Parents usually give in to their kids’ demands for new toys and effects—whatever the current craze is. But when we forget to help our children stop, appreciate, cherish and give sentimental value to gifts, then we let them live in a ‘throw-away’ society where the only things that are special are things we want right now.
Kids, especially those younger than seven years, lack the developmental skills to help them understand how other people feel or how their actions affect others. It takes years before children are able to think beyond their own wants and needs. That is why we need to teach them to be thankful as early as possible.
When a child learns gratitude early and properly, he will show empathy—the ability to share in another person’s thoughts and feelings. Not only is empathy crucial to a child as he grows in the world of his peers, but an empathic child logically feels more connected to his parents.

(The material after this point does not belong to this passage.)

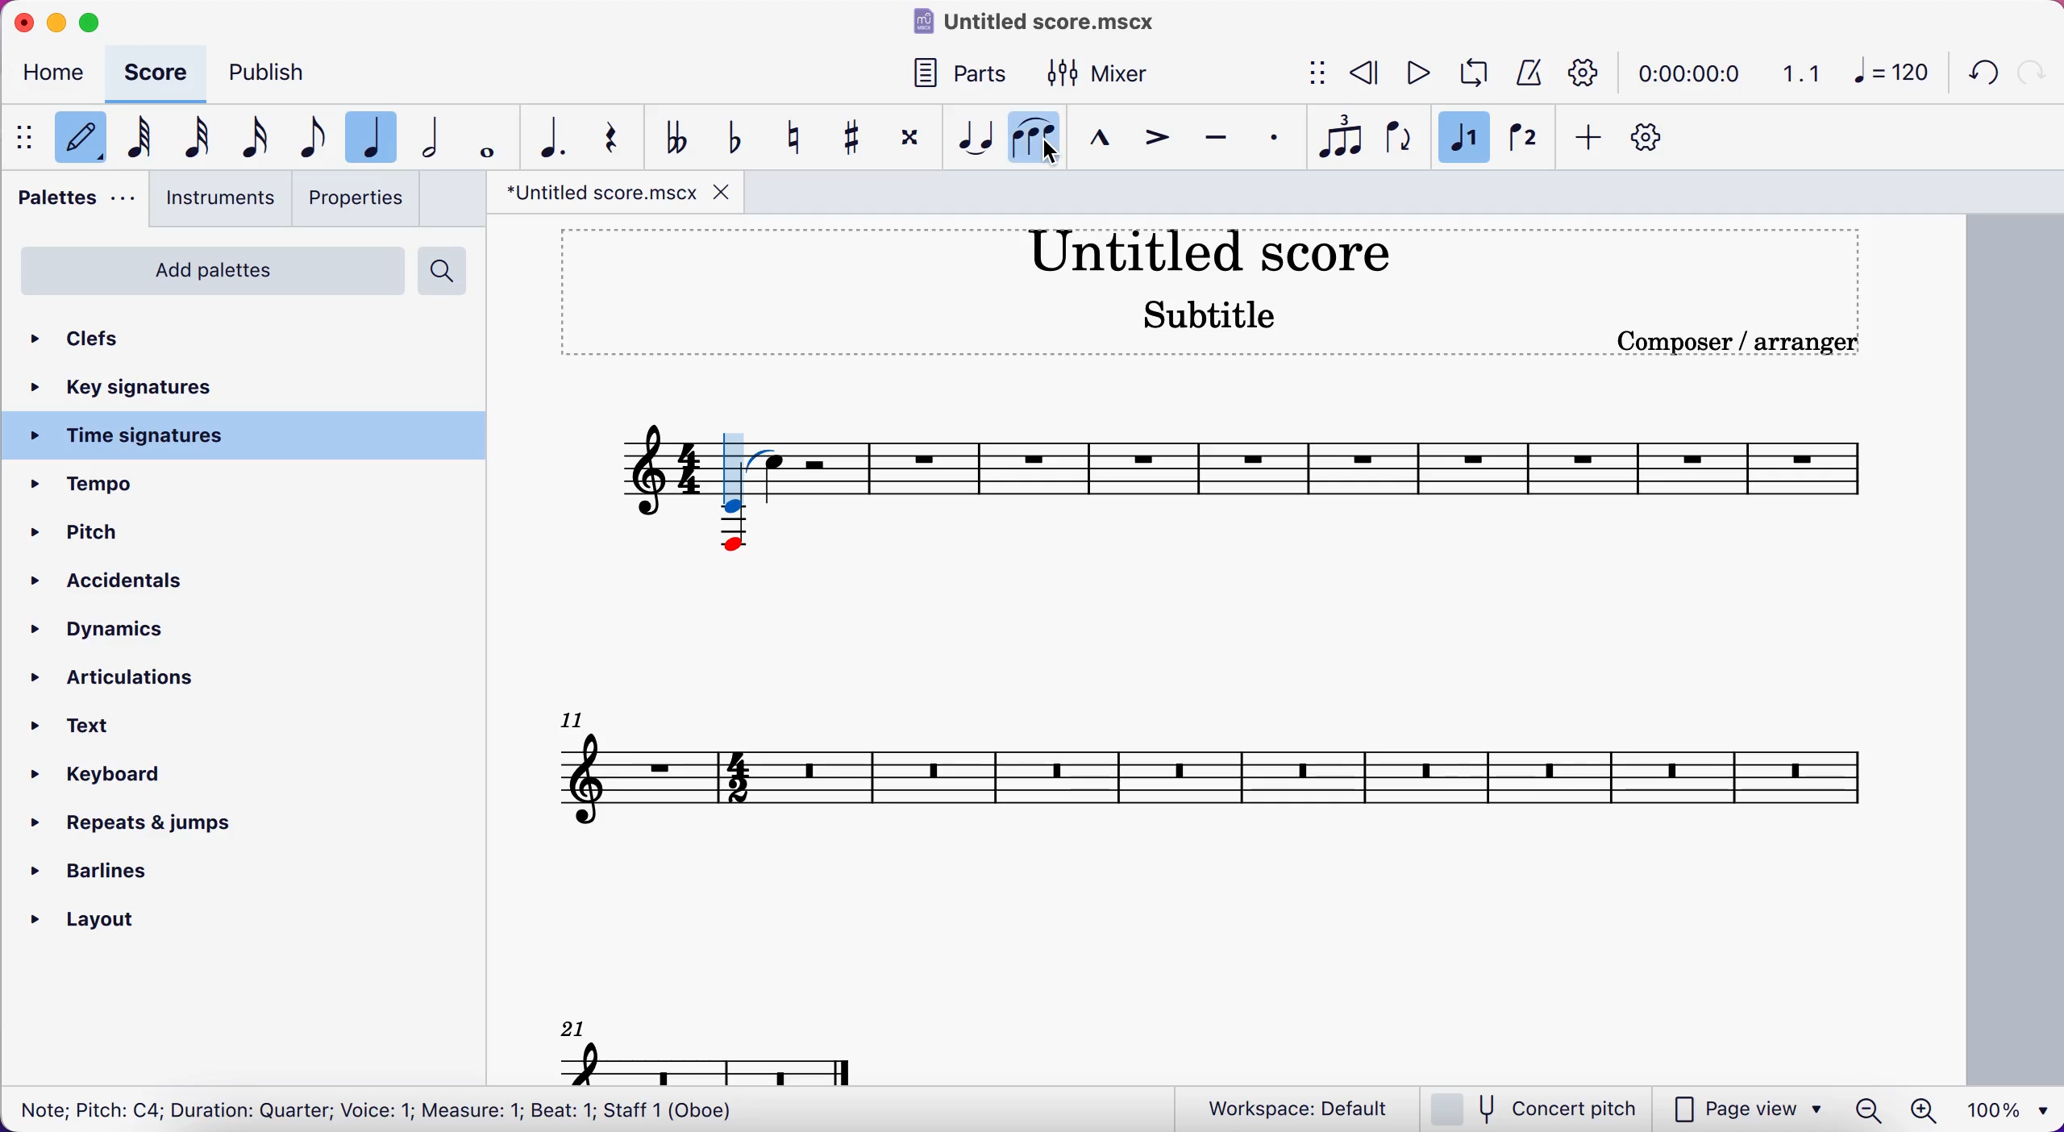 The height and width of the screenshot is (1132, 2064). I want to click on add, so click(1588, 144).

So the question now is, “How can we teach our children to be grateful?” Today’s parents find that teaching kids about gratitude and empathy can be difficult. Thankfully, there are many ways to raise kids to become more appreciative and to show it.
Here are some surefire strategies on how to raise thankful children:
1. Teach good manners.
As parents, we need to teach our children to say ‘thank you’ whenever they receive goods, services, or acts of kindness. Make the connection between acts of kindness and appropriate words. You are not only teaching them good manners, you are also teaching them empathy.
2. Don’t demand thanks.
Avoid commanding your child to be courteous or withholding a gift if he does not say ‘thank you’. Remember that gratitude should not stem from shame or fear of punishment. Your child is less likely to learn this value if it is prevailed upon him, especially if he is scolded or shamed.
3. Consider the reasons behind ungrateful behavior.
A child who is hungry, upset, over-stimulated or tired can hardly be expected to be on his best behavior. Take his temperament into account as well. Some kids are more outgoing and talkative and therefore more likely to express their thanks easily as opposed to a reserved child.
4. Make the child part in the gift-giving process.
Take your child along as you do your Christmas or birthday gift shopping. If it is too difficult, employ your child’s help when making homemade gifts, like baked goods or simply ask him to decide which gift should go to whom. By doing so, you make him learn to see how much of an effort it takes, and you make him more appreciative of the gifts he receives from others.
5. Train your kids to write thank you notes.
They can write notes to teachers, aunts, or anyone who give gifts. Notes are important because they demonstrate and instill a higher level of appreciation. The child would have to think a lot more about what the person actually did for him and therefore internalize why he should be grateful.
6. Be a role model for your children.
Children learn from watching, so your actions may speak louder than your words. Make an effort to be thankful for even the little things and to visibly express it. If showing appreciation is not your best suits, then you can’t expect your children to be grateful either.
Ultimately, the best way for parents to teach gratitude is the old-fashioned way—by living it out at home. Saying “thank you” to each other and recognizing the special contributions of each family member will naturally lead children to carry the attitude of gratitude into their adult lives.
As a final point, here is a verse from the Word of God to remember:
“In everything give thanks; for this is the will of God in Christ Jesus for you.”